3. Algorithm for visualising the model overlaid on high-dimensional data
Source:vignettes/quollr3algo.Rmd
quollr3algo.Rmd
This walks through the algorithm for constructing a model from 2-D embedding data and visualising it alongside high-dimensional data. The process involves two major steps:
- Constructing the model in the 2-D embedding space using hexagonal binning and triangulation.
- Lifting the model into high dimensions to link it back to the original data space.
Step 1: Construct the 2-D model
Hexagonal Binning
To begin, we preprocess the 2-D embedding and create hexagonal bins over the layout.
## To pre-process the data
nldr_obj <- gen_scaled_data(nldr_data = scurve_umap)
## Obtain the hexbin object
hb_obj <- hex_binning(nldr_obj = nldr_obj, b1 = 15, q = 0.1)
all_centroids_df <- hb_obj$centroids
counts_df <- hb_obj$std_cts
Extract bin centroids
Next, we extract the centroid coordinates and standardised bin counts. These will be used to identify densely populated regions in the 2-D space.

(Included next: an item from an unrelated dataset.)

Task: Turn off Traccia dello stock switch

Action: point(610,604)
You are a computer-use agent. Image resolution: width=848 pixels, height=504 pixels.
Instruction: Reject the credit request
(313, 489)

## To extract all bin centroids with bin counts
df_bin_centroids <- extract_hexbin_centroids(centroids_data = all_centroids_df,
counts_data = counts_df)
benchmark_highdens <- 5
## To extract high-densed bins
model_2d <- df_bin_centroids |>
dplyr::filter(n_h > benchmark_highdens)
glimpse(model_2d)
#> Rows: 130
#> Columns: 5
#> $ h <int> 21, 22, 23, 24, 25, 26, 36, 37, 38, 39, 40, 41, 42, 43, 44, 50, 51…
#> $ c_x <dbl> 0.3579375, 0.4411988, 0.5244602, 0.6077215, 0.6909829, 0.7742443, …

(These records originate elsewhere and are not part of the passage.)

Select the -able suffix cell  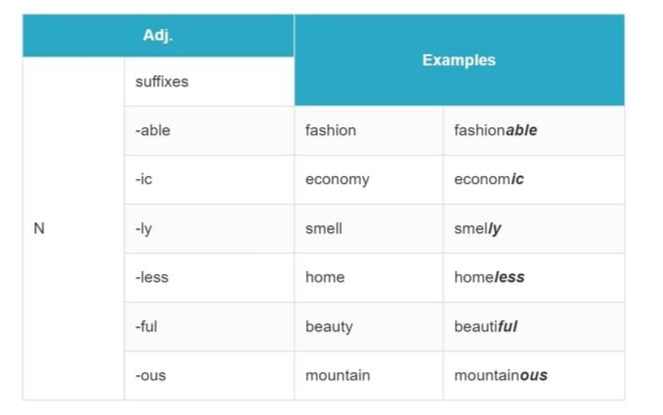(209, 131)

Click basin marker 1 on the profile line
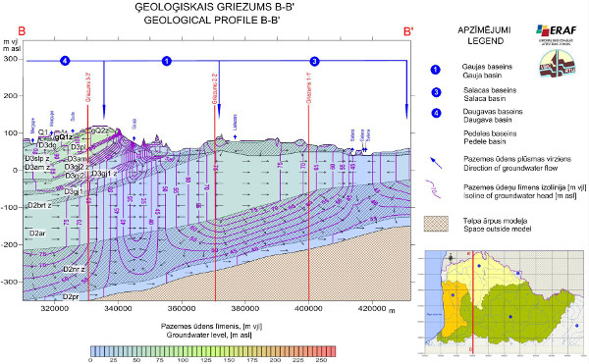167,61
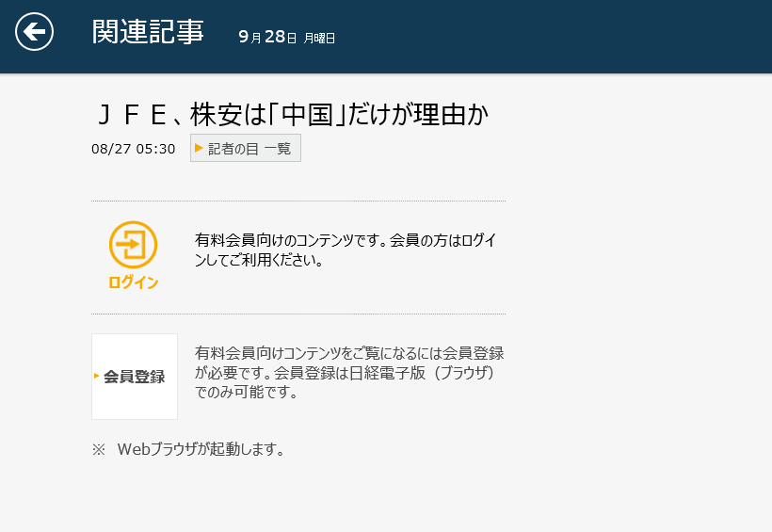Screen dimensions: 772x532
Task: Click the 9月28日 date in header
Action: coord(267,37)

#> $ c_y <dbl> -0.01712962, -0.01712962, -0.01712962, -0.01712962, -0.01712962, -…
#> $ n_h <dbl> 12, 17, 22, 10, 7, 12, 42, 42, 44, 39, 52, 38, 52, 36, 27, 65, 47,…
#> $ w_h <dbl> 0.0024, 0.0034, 0.0044, 0.0020, 0.0014, 0.0024, 0.0084, 0.0084, 0.…
Triangulate the bin centroids
We then triangulate the hexagon centroids to build a wireframe of neighborhood relationships.
## Wireframe
tr_object <- tri_bin_centroids(centroids_data = df_bin_centroids)
str(tr_object)
#> List of 2
#> $ trimesh_object:List of 11
#> ..$ n : int 240
#> ..$ x : num [1:240] -0.1 -0.0167 0.0665 0.1498 0.233 ...
#> ..$ y : num [1:240] -0.0892 -0.0892 -0.0892 -0.0892 -0.0892 ...
#> ..$ nt : int 431
#> ..$ trlist: int [1:431, 1:9] 1 17 31 16 16 3 17 18 17 46 ...
#> .. ..- attr(*, "dimnames")=List of 2
#> .. .. ..$ : NULL
#> .. .. ..$ : chr [1:9] "i1" "i2" "i3" "j1" ...
#> ..$ cclist: num [1:431, 1:5] -0.0584 -0.0167 -0.1416 -0.0584 -0.0167 ...
#> .. ..- attr(*, "dimnames")=List of 2
#> .. .. ..$ : NULL
#> .. .. ..$ : chr [1:5] "x" "y" "r" "area" ...
#> ..$ nchull: int 47
#> ..$ chull : int [1:47] 1 2 3 4 5 6 7 8 38 52 ...
#> ..$ narcs : int 670
#> ..$ arcs : int [1:670, 1:2] 2 16 1 2 17 16 31 32 16 17 ...
#> .. ..- attr(*, "dimnames")=List of 2
#> .. .. ..$ : NULL
#> .. .. ..$ : chr [1:2] "from" "to"
#> ..$ call : language tri.mesh(x = centroids_data[["c_x"]], y = centroids_data[["c_y"]])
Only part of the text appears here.